> Text extract:

# testing nu-cmd-lang
Integration testing inside the nu-cmd-lang crate is the ability to run the integration tests as if the only command crate in your system is the base crate called nu-cmd-lang. The motivation for this crate is so that folks can come along and develop software architectures that sit on top of this crate without having all of the baggage / dependencies of everything that lives in nu-command.
## Background on the crate = nu-cmd-lang
Some background on why this crate was created... This crate is here as the base language / command crate of nu. These are the core commands needed to have a nice working version of the *nu language* without all of the support that the other commands provide inside nushell. Prior to this crate landing in nushell all of our commands were housed in the crate *nu-command* Moving forward we would like to bust out the commands "slowly" into different crates, the naming and how this will work and where all the commands will be located is a "work in progress". Especially now that the *standard library* is starting to gain lots of positive traction. As time goes on more commands written in rust currently will move to the standard library.
## First thoughts on how the testing infrastructure will work
When the tests run their only dependency will be the *nu-cmd-lang* [default_context.rs](https://github.com/nushell/nushell/blob/main/crates/nu-cmd-lang/src/default_context.rs)

Some records:
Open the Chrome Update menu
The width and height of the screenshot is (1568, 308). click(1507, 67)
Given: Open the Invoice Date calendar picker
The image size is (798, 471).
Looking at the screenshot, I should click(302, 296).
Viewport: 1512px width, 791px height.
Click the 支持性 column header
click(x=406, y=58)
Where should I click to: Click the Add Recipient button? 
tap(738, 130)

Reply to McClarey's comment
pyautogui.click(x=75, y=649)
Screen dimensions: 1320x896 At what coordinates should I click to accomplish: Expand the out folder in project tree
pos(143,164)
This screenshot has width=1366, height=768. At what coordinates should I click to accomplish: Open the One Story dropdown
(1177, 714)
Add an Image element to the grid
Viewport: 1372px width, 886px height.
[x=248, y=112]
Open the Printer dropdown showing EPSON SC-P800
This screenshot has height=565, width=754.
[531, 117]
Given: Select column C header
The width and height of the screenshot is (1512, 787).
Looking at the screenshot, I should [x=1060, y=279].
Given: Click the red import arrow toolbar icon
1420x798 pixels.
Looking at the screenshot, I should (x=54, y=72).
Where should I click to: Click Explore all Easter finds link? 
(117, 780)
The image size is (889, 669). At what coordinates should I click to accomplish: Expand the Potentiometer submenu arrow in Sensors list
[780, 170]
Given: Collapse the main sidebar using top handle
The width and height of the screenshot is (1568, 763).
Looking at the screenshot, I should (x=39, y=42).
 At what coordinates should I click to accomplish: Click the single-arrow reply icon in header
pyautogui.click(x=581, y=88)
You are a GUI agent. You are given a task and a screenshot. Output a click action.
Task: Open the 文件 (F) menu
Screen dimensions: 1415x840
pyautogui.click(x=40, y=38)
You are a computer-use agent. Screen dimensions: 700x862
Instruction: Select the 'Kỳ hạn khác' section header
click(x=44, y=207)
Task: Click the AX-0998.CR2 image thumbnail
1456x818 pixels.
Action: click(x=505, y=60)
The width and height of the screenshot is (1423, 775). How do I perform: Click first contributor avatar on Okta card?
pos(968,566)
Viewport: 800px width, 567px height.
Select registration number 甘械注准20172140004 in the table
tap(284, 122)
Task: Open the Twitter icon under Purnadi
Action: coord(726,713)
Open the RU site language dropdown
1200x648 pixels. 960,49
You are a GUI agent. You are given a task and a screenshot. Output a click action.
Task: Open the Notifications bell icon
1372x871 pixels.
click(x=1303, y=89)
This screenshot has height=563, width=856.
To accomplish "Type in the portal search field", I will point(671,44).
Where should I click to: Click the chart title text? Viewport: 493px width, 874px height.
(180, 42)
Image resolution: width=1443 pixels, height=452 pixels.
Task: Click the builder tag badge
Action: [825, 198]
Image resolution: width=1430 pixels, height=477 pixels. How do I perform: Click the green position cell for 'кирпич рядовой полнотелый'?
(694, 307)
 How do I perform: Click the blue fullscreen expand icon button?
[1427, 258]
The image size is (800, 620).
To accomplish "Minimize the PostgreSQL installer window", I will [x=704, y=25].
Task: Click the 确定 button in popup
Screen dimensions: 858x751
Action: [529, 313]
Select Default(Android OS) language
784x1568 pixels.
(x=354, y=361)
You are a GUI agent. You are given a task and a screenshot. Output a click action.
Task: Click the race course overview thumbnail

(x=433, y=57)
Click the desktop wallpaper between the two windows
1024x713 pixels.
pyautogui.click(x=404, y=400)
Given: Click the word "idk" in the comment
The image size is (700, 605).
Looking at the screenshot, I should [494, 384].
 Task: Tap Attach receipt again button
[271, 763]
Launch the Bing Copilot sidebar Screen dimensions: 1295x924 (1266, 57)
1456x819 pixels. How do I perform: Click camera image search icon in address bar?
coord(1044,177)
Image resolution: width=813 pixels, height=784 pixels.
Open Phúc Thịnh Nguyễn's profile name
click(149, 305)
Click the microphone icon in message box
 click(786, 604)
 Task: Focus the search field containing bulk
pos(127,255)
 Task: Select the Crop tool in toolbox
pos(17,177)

> Work to complete:
• A. Decide whether each statement agrees with the nu-cmd-lang testing notes. Answer yes or no, and quote the words from the notes that settle it. (i) The crate allows integration tests to run as though nu-cmd-lang were the only command crate. (ii) Where the split-out commands will be located has already been decided. (iii) Over time, more commands currently written in Rust are expected to move to the standard library.
• B. Reproduce the nu-cmd-lang testing notes from "## Background on" to "the standard library.", word for word.

> Answer set:
• A.
(i) Yes: "the ability to run the integration tests as if the only command crate in your system is the base crate called nu-cmd-lang"
(ii) No: "the naming and how this will work and where all the commands will be located is a "work in progress""
(iii) Yes: "As time goes on more commands written in rust currently will move to the standard library."

• B.
## Background on the crate = nu-cmd-lang
Some background on why this crate was created... This crate is here as the base language / command crate of nu. These are the core commands needed to have a nice working version of the *nu language* without all of the support that the other commands provide inside nushell. Prior to this crate landing in nushell all of our commands were housed in the crate *nu-command* Moving forward we would like to bust out the commands "slowly" into different crates, the naming and how this will work and where all the commands will be located is a "work in progress". Especially now that the *standard library* is starting to gain lots of positive traction. As time goes on more commands written in rust currently will move to the standard library.